Inventory optimization technologies can help accelerate and automate a store’s value chain. For example, fast fashion giant Inditex uses RFID product tags that power a unique inventory system. This gives visibility into stock levels across channels, enabling online order fulfillment from store stock. This visibility has reduced the time it takes store associates to take store inventory by 88%.
Cloud computing is an increasingly viable enabler for micro-distribution centers. By running IT infrastructure in the cloud, brands can centralize their technology capabilities and collaboration, and run real-time data analytics across store networks, wherever they are.
For mass market leaders looking to take advantage of these emerging technologies, we identify three types of execution models:
- A back-office delivery center, where orders are fulfilled with very limited automation.
- A dedicated in-store section for e-commerce order fulfillment, with some degree of robotic automation.
- A “dark store”, which is a physical store fully converted into a distribution or fulfillment center, which could be fully automated with robotics.
The cost savings on shipping alone can be substantial with micro-execution models. In 2019, Brian Cornell, chief executive of Target Corp, said when one of its stores fulfills an order online, it costs about 40% less than shipping from a fulfillment center to a customer. When customers order online and collect in store, approximately 90% of the cost is saved.
But without technology that can streamline the fulfillment process, from order allocation to packing, a brand will likely need high value orders or a boutique model with low levels of in-store traffic to justify manual execution in store.
Therefore, automation can play an important role in all types of fulfillment models to help brands maximize cost savings. Brands can use inventory optimization software, which integrates all inventory in their store and distribution networks; last-mile optimization software, which improves the efficiency of order delivery route allocation; employee task management solutions; and fully robotic facilities that include racks and robotic arms for picking, packing and storing inventory.
When deciding which stores to use for e-commerce fulfillment and which fulfillment model to adopt, executives should consider brand size, store density and e-commerce activity, as well as physical store locations and customer demand.
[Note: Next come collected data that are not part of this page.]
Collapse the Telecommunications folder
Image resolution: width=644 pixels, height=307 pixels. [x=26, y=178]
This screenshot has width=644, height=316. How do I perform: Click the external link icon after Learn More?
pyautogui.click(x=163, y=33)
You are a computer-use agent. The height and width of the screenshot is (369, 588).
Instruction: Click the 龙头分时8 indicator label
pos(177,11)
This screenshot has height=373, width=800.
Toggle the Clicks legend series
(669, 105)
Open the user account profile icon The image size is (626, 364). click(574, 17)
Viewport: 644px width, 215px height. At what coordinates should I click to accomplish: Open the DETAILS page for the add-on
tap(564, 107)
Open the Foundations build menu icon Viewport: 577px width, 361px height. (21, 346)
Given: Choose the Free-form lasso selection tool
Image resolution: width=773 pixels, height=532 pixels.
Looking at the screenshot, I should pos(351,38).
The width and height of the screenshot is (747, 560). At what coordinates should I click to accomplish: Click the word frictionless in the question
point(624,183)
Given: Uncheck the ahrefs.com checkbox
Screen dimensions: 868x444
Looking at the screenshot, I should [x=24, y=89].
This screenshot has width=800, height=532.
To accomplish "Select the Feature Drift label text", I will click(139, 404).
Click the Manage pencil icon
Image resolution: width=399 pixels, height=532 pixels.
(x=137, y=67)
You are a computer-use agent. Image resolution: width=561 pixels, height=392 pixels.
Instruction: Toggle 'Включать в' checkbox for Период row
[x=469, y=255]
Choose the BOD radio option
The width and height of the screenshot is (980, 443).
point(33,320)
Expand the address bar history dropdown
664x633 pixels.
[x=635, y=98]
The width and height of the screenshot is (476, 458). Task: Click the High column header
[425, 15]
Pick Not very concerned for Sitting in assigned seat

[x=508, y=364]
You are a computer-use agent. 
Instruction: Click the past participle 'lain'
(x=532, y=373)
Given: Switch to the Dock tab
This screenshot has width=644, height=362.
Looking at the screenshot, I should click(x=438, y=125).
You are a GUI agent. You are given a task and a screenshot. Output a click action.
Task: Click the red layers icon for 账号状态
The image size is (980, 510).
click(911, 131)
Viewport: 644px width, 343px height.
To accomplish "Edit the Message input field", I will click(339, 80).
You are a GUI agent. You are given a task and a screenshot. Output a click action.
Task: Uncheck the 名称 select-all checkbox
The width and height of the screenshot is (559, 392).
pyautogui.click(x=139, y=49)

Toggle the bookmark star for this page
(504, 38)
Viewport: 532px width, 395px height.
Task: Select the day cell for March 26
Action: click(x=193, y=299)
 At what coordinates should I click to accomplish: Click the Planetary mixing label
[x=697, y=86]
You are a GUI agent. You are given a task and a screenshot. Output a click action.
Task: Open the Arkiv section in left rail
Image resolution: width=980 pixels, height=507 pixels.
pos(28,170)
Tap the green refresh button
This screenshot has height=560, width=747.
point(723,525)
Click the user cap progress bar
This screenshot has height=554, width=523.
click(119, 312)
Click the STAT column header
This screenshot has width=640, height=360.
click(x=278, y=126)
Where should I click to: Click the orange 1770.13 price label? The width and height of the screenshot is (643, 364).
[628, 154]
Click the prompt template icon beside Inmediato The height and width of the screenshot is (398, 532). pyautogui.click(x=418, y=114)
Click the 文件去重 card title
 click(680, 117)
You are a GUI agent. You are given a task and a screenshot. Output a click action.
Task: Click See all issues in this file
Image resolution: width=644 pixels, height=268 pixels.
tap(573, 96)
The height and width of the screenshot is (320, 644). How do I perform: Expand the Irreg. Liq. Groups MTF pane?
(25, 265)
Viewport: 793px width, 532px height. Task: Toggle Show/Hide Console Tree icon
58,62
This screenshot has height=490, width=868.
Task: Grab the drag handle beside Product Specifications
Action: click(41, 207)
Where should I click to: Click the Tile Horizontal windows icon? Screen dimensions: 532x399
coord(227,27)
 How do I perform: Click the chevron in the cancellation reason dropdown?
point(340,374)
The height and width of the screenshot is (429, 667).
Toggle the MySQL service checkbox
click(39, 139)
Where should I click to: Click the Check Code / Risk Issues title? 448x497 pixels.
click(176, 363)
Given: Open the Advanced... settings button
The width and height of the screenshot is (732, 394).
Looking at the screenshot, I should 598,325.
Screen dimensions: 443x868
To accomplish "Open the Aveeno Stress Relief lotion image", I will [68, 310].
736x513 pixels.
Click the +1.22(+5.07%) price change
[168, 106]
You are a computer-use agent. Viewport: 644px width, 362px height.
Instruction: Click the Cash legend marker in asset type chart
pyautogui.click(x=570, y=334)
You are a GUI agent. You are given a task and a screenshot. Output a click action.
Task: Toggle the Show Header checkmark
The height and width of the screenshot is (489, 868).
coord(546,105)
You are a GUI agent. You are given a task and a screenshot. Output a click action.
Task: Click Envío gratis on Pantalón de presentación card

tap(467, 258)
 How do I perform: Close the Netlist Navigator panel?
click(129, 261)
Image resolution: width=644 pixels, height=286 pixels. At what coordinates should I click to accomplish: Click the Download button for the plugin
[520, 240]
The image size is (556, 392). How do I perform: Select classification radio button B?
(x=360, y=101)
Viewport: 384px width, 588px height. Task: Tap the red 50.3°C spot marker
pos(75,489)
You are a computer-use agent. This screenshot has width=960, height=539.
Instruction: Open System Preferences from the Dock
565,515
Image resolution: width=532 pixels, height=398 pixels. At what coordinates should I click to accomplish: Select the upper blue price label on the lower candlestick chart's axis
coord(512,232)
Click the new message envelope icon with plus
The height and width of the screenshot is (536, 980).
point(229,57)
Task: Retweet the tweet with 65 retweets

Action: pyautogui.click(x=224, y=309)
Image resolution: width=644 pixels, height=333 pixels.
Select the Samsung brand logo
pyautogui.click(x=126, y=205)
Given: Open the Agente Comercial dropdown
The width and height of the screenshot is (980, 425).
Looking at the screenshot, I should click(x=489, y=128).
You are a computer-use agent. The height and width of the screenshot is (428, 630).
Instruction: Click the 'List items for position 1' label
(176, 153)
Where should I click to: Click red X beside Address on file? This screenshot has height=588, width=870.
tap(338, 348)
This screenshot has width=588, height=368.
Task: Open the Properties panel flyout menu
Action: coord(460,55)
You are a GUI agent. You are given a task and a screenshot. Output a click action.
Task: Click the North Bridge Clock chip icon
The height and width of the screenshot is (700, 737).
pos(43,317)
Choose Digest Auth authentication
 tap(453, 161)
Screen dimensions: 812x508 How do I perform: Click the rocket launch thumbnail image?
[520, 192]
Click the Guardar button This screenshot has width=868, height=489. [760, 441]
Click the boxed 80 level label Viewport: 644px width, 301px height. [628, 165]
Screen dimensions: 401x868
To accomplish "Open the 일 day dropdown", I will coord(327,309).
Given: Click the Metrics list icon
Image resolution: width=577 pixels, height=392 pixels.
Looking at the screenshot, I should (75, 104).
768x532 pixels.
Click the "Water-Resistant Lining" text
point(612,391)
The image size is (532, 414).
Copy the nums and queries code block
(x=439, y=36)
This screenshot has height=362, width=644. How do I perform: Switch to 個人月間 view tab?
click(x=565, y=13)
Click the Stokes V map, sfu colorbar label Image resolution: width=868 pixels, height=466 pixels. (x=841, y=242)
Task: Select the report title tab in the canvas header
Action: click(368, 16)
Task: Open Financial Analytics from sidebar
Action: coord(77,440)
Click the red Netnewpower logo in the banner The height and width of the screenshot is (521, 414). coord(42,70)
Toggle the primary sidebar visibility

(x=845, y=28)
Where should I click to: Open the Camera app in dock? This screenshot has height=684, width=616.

For example, luxury brands are unlikely to dedicate retail space exclusively to order fulfillment due to the high costs of prime store locations. Instead, they will focus on inventory optimization algorithms to predict the best location from which to fulfill an order and manually pick and pack, which mass market players simply cannot afford. For consumer brands, automated e-commerce order fulfillment can make financial sense if order volumes are high enough and in a dense urban area, especially if customers pay a premium for faster delivery.
However, regardless of order volume, using inventory optimization software to help predict the number of items returned to stores is a promising use case given that approximately 30-40% online sales are returned.